Couldn't hurt to have the tire balance checked since out of balance tires will create DW with worn or loose steering components.
 
You haven’t said how many miles are on the Jeep. If it is a lot, it could be a combination of the track bar, rod ends, ball joints, unit bearings and maybe some other stuff. Remarkably, it is not all that expensive to replace all of that if you do the work yourself.
 
I resolved the turning problem - somehow my bump stop got bent forward which I do not know how, but it’s fixed now.
Since it only happens in one turn I have a feeling much of your overall system is still good but something isn’t working too happy.

My initial guess is ball joint (possibly exposed under a specific load but it’s only a guess.

The track bar idea is neat to me (this is my first vehicle with a track bar). But, when the bolt game lose on mine , it knocked around more often than only in a specific turn. Did u TB experienced guys have TB symptoms fairly similar to OP’s?
 
In my experience and from reading here, it's almost always the track bar. I couldn't see any movement just by grabbing it and moving it around, but when I had someone else run the steering back and forth I could see the tiniest bit of movement in the frame side joint. Replaced the track bar and the death wobble disappeared.
A loose passive component like a track bar, ball joint, etc. is never the actual root cause of Death Wobble because it can impart no power to actually cause or provide the power for the shaking. A loose track bar only makes it easier for Death Wobble to occur. The usual root cause of DW is a bad or imperfectly balanced tire. The tire spins which when unbalanced cause it to shake which is the power driving the oscillations that are DW. Which is why DW only occurs while driving and not sitting still if it was solely caused by a loose track bar.

Something might be loose and allowing DW to occur more easily but to get rid of the root cause, imperfect tire balance, you need to take it to a good tire shop that will take the time to get them perfectly balanced. Most shops won't give their techs enough time to do a perfect balance, they only get them balanced to what they consider "good enough" which is only good enough for small car-size tires, not big Jeep size tires that are harder to balance to perfect as is needed.

> GIVEN DATA:
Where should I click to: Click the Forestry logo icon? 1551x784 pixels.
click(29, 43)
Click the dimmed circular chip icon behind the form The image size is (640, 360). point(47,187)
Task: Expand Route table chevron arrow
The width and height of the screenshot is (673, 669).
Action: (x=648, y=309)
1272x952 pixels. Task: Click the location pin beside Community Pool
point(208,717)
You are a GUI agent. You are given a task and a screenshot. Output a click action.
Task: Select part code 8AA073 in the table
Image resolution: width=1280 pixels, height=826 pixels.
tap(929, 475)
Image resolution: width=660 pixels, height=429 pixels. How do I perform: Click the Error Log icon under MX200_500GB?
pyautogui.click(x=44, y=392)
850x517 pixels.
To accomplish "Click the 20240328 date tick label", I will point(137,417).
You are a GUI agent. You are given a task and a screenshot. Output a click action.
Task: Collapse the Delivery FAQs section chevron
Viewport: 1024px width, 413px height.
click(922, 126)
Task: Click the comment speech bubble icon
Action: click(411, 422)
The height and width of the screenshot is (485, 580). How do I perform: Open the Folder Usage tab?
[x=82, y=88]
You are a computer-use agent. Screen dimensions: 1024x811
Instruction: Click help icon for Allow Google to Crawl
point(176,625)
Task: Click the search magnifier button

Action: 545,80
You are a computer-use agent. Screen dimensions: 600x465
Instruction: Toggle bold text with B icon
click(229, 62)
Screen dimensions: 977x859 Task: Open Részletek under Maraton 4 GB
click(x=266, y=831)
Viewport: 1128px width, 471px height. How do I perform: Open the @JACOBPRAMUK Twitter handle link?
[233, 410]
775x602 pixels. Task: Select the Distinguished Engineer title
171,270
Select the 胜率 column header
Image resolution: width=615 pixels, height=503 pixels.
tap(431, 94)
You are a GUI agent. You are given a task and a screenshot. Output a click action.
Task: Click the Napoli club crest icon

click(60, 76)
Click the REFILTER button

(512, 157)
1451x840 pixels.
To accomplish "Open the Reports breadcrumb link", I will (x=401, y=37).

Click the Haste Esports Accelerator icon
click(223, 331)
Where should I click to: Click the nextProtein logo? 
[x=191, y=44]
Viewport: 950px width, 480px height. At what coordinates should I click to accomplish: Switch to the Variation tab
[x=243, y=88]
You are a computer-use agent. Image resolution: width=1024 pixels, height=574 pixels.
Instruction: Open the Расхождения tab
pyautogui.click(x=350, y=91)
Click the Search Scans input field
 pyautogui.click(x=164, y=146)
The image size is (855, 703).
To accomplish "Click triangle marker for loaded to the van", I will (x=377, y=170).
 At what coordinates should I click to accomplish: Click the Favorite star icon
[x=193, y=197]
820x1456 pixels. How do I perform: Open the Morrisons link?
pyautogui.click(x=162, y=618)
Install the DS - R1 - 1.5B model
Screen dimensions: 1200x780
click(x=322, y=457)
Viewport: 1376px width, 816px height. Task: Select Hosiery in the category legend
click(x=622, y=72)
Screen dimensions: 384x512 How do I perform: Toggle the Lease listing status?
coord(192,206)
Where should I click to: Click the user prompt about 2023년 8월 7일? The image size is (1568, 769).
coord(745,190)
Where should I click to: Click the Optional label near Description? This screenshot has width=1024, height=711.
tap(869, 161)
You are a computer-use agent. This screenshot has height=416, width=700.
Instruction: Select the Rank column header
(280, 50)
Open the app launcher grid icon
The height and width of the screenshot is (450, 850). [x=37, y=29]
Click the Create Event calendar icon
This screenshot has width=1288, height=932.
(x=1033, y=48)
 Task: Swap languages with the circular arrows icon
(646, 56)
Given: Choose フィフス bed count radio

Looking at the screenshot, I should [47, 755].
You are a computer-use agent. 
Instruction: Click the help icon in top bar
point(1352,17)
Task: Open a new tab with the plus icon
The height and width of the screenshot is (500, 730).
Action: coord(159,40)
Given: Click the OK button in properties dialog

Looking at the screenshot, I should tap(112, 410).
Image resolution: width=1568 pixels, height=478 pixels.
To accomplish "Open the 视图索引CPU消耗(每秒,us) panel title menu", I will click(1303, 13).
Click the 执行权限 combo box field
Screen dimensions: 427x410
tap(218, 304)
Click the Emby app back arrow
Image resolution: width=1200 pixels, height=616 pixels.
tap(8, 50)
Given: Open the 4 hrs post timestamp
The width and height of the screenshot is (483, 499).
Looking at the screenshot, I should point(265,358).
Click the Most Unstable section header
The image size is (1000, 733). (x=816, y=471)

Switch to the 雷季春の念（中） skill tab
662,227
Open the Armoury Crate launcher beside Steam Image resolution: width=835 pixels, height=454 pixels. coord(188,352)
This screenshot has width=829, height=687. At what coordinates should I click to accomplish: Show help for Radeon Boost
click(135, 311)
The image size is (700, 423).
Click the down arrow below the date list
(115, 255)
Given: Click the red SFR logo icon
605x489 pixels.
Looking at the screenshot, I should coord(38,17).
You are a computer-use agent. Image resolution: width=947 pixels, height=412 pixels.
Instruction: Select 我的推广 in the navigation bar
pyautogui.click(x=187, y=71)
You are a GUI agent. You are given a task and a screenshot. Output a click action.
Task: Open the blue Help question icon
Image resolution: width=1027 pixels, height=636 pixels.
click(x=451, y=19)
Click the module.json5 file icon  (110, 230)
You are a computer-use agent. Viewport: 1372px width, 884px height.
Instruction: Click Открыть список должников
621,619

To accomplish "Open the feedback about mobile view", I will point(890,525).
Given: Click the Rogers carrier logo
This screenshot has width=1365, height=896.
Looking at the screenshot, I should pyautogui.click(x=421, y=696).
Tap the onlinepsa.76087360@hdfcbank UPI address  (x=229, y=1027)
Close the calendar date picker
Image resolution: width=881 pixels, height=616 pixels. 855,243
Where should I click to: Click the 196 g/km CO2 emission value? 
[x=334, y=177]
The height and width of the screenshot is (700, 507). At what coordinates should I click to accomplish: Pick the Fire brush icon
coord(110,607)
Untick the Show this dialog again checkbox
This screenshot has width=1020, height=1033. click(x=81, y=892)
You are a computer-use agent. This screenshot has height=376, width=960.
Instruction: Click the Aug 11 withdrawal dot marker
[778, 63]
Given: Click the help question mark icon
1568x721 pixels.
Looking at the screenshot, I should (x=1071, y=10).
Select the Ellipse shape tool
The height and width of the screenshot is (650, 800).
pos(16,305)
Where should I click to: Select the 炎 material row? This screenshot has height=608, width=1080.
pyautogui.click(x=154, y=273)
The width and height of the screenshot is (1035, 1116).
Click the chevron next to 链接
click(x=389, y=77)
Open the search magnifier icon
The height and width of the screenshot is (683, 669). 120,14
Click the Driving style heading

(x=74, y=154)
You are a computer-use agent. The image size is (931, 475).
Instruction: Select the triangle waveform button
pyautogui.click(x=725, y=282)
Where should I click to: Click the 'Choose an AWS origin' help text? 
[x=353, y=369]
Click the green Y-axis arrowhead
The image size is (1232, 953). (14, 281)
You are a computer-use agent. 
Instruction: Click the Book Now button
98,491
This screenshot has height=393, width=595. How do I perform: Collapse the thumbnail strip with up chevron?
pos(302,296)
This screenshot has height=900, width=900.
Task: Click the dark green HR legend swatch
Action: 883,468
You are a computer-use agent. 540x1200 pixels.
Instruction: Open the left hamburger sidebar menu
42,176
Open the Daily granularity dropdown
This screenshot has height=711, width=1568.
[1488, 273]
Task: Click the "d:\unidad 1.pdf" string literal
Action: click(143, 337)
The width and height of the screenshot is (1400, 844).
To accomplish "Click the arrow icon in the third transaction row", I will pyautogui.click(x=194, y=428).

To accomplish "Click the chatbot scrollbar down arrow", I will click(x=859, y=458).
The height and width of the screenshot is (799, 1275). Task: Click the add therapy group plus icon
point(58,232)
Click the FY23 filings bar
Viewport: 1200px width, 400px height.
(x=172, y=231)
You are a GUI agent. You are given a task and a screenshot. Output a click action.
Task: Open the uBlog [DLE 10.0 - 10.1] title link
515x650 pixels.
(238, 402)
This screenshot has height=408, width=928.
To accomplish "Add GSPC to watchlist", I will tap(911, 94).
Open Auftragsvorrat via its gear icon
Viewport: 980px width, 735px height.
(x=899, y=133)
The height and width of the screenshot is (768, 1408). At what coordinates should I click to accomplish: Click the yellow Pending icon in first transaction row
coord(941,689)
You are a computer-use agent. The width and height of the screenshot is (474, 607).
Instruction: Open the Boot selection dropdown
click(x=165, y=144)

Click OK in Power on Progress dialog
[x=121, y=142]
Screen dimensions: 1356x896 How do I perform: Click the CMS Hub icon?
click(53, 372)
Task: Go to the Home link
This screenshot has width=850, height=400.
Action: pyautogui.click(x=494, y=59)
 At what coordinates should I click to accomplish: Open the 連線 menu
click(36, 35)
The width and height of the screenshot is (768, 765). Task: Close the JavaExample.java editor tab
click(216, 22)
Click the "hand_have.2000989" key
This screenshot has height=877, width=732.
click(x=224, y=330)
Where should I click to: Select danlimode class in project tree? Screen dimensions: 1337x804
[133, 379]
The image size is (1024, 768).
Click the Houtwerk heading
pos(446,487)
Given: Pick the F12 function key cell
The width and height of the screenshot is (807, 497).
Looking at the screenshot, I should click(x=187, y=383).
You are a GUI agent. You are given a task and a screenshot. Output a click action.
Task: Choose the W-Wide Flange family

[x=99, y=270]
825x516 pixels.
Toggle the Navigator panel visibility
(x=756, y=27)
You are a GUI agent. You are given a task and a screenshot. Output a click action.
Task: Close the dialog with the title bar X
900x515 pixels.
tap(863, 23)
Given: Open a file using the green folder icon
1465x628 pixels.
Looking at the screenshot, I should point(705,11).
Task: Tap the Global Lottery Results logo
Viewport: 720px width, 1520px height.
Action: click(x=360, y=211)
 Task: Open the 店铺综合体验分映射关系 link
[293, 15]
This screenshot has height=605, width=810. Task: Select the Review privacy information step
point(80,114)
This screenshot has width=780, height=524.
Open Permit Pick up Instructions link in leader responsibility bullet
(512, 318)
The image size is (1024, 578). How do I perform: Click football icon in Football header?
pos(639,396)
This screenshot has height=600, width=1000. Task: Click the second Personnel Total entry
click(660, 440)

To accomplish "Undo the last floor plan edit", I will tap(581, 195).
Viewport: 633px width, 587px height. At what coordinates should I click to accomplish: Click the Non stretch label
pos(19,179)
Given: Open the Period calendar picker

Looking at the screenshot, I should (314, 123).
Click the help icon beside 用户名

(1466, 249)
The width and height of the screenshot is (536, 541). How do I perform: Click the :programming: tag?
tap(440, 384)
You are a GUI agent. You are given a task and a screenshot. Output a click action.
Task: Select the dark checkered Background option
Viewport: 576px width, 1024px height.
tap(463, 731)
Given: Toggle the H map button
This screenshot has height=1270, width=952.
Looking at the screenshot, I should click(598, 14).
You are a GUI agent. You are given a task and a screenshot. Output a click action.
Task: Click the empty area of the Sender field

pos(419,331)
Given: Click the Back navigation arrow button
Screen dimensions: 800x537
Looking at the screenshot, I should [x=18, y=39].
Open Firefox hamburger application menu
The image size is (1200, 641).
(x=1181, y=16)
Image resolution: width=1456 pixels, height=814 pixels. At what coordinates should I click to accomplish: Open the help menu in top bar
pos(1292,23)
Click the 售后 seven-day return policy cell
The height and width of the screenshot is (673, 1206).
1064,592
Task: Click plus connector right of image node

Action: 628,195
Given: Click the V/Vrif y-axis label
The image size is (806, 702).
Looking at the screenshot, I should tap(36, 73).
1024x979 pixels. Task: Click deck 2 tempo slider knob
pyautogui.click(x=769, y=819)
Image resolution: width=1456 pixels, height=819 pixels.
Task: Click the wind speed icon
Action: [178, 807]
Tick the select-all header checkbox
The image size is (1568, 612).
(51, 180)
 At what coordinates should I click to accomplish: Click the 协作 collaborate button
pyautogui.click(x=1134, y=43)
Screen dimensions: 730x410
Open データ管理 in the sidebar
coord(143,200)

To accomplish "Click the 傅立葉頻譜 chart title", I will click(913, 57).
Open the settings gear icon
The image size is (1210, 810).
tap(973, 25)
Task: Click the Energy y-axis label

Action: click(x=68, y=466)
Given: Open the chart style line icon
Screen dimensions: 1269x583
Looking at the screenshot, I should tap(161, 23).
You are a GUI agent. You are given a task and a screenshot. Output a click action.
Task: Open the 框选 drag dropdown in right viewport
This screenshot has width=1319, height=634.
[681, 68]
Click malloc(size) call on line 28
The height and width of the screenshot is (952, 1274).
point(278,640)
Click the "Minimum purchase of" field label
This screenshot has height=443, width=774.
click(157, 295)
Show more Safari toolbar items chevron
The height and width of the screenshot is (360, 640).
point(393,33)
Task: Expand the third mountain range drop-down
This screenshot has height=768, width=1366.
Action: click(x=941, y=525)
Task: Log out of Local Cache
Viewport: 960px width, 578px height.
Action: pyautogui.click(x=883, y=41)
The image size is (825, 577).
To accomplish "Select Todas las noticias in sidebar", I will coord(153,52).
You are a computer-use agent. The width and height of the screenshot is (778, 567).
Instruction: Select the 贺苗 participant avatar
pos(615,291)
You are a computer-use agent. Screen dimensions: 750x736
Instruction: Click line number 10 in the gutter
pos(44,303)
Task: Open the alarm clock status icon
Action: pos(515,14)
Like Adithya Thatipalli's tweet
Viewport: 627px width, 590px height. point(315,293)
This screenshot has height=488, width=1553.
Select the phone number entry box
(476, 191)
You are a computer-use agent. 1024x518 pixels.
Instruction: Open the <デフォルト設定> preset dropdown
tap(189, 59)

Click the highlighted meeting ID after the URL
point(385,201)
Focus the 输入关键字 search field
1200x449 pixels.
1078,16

> WHAT YOU NEED TO DO: From the Jeep death wobble discussion, set down word for word the passage that begins at the words "You haven’t said" and stops after "only a guess.".

> SOLUTION TO THE EXERCISE:
You haven’t said how many miles are on the Jeep. If it is a lot, it could be a combination of the track bar, rod ends, ball joints, unit bearings and maybe some other stuff. Remarkably, it is not all that expensive to replace all of that if you do the work yourself.
 
I resolved the turning problem - somehow my bump stop got bent forward which I do not know how, but it’s fixed now.
Since it only happens in one turn I have a feeling much of your overall system is still good but something isn’t working too happy.

My initial guess is ball joint (possibly exposed under a specific load but it’s only a guess.